With these caveats in mind, specific scenarios in which TDM may be considered are as follows:

  1. Subgroups of patients, such as pregnant women and children, may have altered and highly variable pharmacokinetics, and may be at increased risk for suboptimal antiretroviral exposure. Although target antiretroviral concentrations in these situations have not been determined, adjusting drug doses to achieve Cmin values within 30% of the mean/median product monograph concentrations that have been shown effective in clinical studies of adults or children may increase the likelihood of adequate antiretroviral exposure.

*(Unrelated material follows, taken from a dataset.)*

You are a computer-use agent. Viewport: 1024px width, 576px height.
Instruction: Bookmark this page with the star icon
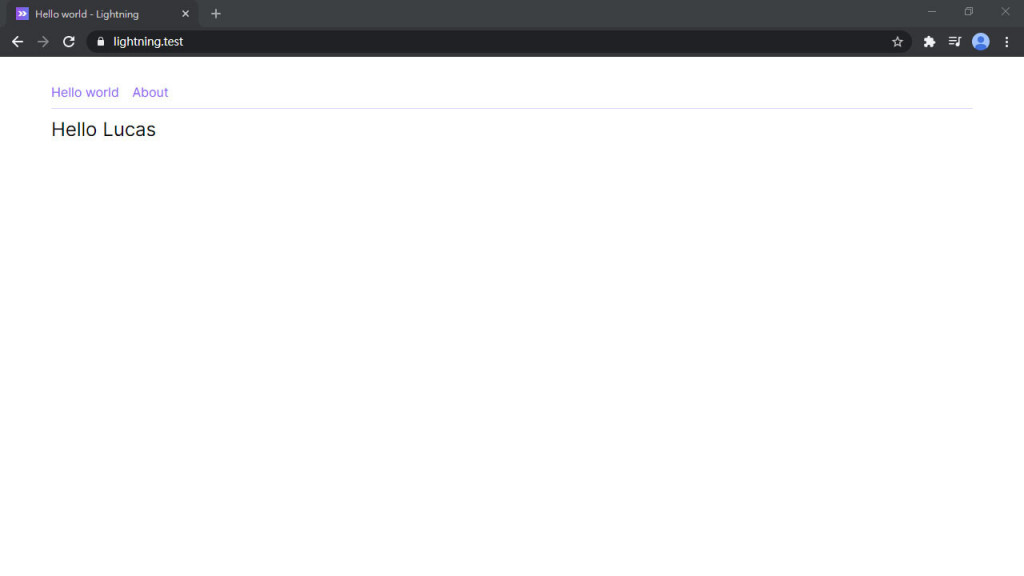(897, 42)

  2. Highly adherent individuals placed on standard doses of antiretroviral agents who have poor initial plasma HIV-1 RNA responses, or who have an initially adequate but transient HIV-1 RNA response, may benefit from TDM. In these situations, Cmin values may assist in determining whether individuals may have genetically determined high hepatic metabolic rates, poor absorption, or as-yet unidentified drug interactions that are preventing adequate drug exposure. Again, adjusting antiretroviral doses to achieve Cmin values within 30% of the mean/median value documented in the product monograph as being effective may increase the likelihood of adequate drug exposure and antiretroviral response.

  3. Individuals who have responded well to an antiretroviral regimen but require new drug therapy -- or wish to begin a nutraceutical regimen/herbal supplement -- that has unknown or theoretical drug interaction potential (eg, anticonvulsants) would benefit from TDM. Establishing a "baseline" level of antiretroviral exposure before any new therapy has been added, and comparing this to the steady-state condition after the new therapy has started, may detect a drug interaction in sufficient time to prevent therapeutic failure or toxicity by adjusting antiretroviral doses accordingly.

  4. Several of the proposed once-daily PI regimens provide Cmin values similar to those obtained with currently approved dosing strategies for these agents, as opposed to the increased concentrations seen with ritonavir-enhanced twice-daily dosage regimens. In these circumstances, individuals who use once-daily regimens may benefit from TDM by ensuring that adequate concentrations of antiretrovirals are achieved throughout the entire dosing interval.